Scientists at Université de Montréal and its affiliated Centre de recherche Azrieli du CHU Sainte-Justine have made a groundbreaking discovery in cardiovascular research. They've developed a functional, three-dimensional heart tissue that can beat autonomously in a lab setting, marking a significant advancement in modeling human cardiac diseases and preclinical drug testing.
The heart tissue is engineered using 3D bioprinting with a bio-ink developed in the laboratory of Professor Houman Savoji. This bio-ink is made from patient-harvested stem cells, allowing for personalized human heart models. An initial version of this technology was previously publicized in a study, showcasing its potential for precision treatments.
The recent study introduces a major innovation: the direct integration of ultra-soft, biocompatible, and fluorescent mechanical sensors within the heart tissue. These sensors enable precise measurements of contractile forces at both the cellular and tissue levels using non-destructive optical methods. This approach surpasses existing 'heart-on-a-chip' platforms by providing high-resolution, real-time mechanical data, closely mimicking the complexity of the human myocardium.
Researchers also measured calcium activity, visualizing calcium waves that trigger each heartbeat in real-time. They further demonstrated that the 'hearts on a chip' respond to drugs like real cardiac tissues, confirming the model's sensitivity for pharmacological screening.
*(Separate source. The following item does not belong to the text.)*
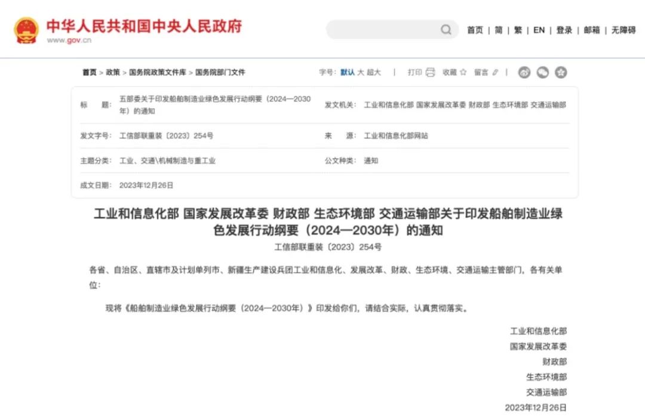Share the page to Weibo

[524, 72]
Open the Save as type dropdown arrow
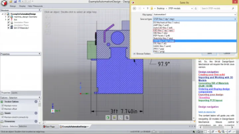 pos(235,19)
The team is now focused on developing models for cardiovascular diseases such as dilated cardiomyopathy and certain arrhythmias. By comparing tissues derived from patients with these conditions to healthy tissues, they aim to advance our understanding of these diseases and develop personalized treatments.
This technology has the potential to revolutionize preclinical research and precision health, allowing for the modeling of various cardiac disorders and the precise assessment of therapies. As first author Ali Mousavi notes, this breakthrough brings us closer to true precision health, enabling the identification of the most effective medication for each individual before treatment begins.